Romanian folk singer

Ana Pacatiuș (born 2 August 1939) is a Romanian folk singer, who specialises in the folk traditions of Banat. In 1970 she joined the Banatul Ensemble, with whom she toured to China, Mongolia, and the Soviet Union as the only vocal soloist.

== Biography ==
Pacatiuș was born on 2 August 1939 in Iablanița, a village in the Banat region of western Romania. She was educated at the Music High School in Timișoara, where she was taught classical and folk singing by notable musicians, such as Marieta Grebenișan, Magdalena Ursu, and Vasile Ijac.
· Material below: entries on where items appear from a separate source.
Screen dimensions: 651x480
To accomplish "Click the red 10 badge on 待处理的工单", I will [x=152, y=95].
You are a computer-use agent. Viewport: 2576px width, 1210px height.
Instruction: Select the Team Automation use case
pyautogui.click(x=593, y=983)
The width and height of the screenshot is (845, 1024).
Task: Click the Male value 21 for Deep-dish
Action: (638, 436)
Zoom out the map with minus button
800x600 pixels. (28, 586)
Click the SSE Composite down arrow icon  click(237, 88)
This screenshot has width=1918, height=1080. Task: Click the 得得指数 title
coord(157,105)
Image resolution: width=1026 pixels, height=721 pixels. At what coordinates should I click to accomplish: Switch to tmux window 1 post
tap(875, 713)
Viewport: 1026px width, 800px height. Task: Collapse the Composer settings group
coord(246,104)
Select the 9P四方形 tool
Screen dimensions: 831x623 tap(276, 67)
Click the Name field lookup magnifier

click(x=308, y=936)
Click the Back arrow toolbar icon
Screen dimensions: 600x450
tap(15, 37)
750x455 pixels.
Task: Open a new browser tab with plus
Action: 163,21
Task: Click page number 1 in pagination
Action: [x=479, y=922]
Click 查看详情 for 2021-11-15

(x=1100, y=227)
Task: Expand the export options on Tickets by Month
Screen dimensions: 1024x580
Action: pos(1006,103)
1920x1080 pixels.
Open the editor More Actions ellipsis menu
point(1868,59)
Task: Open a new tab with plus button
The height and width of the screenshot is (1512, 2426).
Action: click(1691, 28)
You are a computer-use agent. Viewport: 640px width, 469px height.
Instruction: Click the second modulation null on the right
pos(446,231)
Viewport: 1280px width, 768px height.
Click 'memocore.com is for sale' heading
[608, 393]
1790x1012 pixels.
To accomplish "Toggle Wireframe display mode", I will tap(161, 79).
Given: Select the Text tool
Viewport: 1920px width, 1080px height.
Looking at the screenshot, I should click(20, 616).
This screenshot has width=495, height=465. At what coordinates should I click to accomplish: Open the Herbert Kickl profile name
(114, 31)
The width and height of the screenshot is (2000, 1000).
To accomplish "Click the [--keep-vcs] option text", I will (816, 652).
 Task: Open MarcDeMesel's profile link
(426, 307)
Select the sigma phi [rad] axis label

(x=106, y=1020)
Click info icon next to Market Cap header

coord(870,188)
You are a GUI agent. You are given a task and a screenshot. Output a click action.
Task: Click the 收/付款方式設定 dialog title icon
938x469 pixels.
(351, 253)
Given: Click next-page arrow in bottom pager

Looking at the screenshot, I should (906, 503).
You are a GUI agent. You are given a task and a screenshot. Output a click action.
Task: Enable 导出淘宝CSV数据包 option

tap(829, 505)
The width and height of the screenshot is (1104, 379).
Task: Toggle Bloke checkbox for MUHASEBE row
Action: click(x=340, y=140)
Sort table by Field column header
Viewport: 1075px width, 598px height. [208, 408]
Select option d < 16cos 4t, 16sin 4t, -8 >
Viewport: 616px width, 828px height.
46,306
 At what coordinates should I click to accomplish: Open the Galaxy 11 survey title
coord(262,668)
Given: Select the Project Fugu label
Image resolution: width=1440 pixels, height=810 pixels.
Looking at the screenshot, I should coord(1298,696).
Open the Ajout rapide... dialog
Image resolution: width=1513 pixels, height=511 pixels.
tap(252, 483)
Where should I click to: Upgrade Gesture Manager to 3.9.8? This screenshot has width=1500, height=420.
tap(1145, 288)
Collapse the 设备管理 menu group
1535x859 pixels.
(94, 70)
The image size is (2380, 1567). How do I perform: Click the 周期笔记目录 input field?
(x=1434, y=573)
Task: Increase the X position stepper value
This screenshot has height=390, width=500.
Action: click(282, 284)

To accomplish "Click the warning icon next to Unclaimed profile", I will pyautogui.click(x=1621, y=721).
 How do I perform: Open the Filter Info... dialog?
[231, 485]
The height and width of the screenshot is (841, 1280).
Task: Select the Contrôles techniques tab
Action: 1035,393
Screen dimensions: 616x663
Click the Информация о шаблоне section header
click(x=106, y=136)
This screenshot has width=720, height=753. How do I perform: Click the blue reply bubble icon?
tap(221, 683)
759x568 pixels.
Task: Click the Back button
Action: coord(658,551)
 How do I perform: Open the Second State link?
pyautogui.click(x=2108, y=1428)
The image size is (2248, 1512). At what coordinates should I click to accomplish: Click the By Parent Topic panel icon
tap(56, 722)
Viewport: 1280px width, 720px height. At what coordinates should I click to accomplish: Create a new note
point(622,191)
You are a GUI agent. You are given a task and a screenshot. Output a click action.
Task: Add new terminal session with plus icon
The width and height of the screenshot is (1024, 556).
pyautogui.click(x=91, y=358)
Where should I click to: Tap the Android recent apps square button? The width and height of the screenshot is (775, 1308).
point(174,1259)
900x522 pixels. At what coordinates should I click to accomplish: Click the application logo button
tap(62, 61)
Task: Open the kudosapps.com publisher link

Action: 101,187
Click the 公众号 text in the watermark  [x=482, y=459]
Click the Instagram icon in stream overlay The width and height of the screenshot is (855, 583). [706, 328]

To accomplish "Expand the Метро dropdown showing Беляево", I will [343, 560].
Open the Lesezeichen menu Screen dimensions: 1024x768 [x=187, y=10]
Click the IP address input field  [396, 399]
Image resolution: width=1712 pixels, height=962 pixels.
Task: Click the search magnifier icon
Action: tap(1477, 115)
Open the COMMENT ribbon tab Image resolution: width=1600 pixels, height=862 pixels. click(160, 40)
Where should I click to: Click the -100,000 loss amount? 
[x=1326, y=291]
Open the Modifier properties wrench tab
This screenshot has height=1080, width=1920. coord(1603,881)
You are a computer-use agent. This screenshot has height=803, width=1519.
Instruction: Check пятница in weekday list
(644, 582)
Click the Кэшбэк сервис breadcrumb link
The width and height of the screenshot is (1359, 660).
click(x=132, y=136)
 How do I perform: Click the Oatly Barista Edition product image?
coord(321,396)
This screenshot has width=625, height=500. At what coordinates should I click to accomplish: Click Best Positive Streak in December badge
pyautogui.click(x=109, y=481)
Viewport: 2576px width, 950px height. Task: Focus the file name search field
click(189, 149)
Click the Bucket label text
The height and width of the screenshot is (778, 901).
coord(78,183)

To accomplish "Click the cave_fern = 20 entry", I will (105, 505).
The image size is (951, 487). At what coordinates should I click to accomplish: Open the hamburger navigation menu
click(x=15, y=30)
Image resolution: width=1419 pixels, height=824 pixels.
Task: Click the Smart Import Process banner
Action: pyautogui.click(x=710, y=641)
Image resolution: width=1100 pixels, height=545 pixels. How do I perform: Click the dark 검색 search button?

After graduation, Pacatiuș specialised in the folk traditions of Banat and joined an orchestra from Caransebeș, with which she began to tour. In 1970 she joined the Banatul Ensemble, with which she toured to China, Mongolia, and the Soviet Union as the only vocal soloist.

In 1973 she joined the Timișoara State Opera, and started teaching popular music at the School of Arts in Timișoara. She recorded music with many performers, including Trandafir Jurjovan, Dumitru Chepețan and others. In 2013 she was a soloist at the Ioan Macrea National Folk Festival. In 2019 she appeared on the entertainment show Drag de România mea with folk singer Angelica Stoican.

Contemporary folk artist Roxana Mag has cited Pacatiuș's teaching as an inspiration for her career. Pacatiuș's contributions have also been officially recognised with a National Medal for Loyal Service, the Ethnos Award, and a Diploma of Excellence.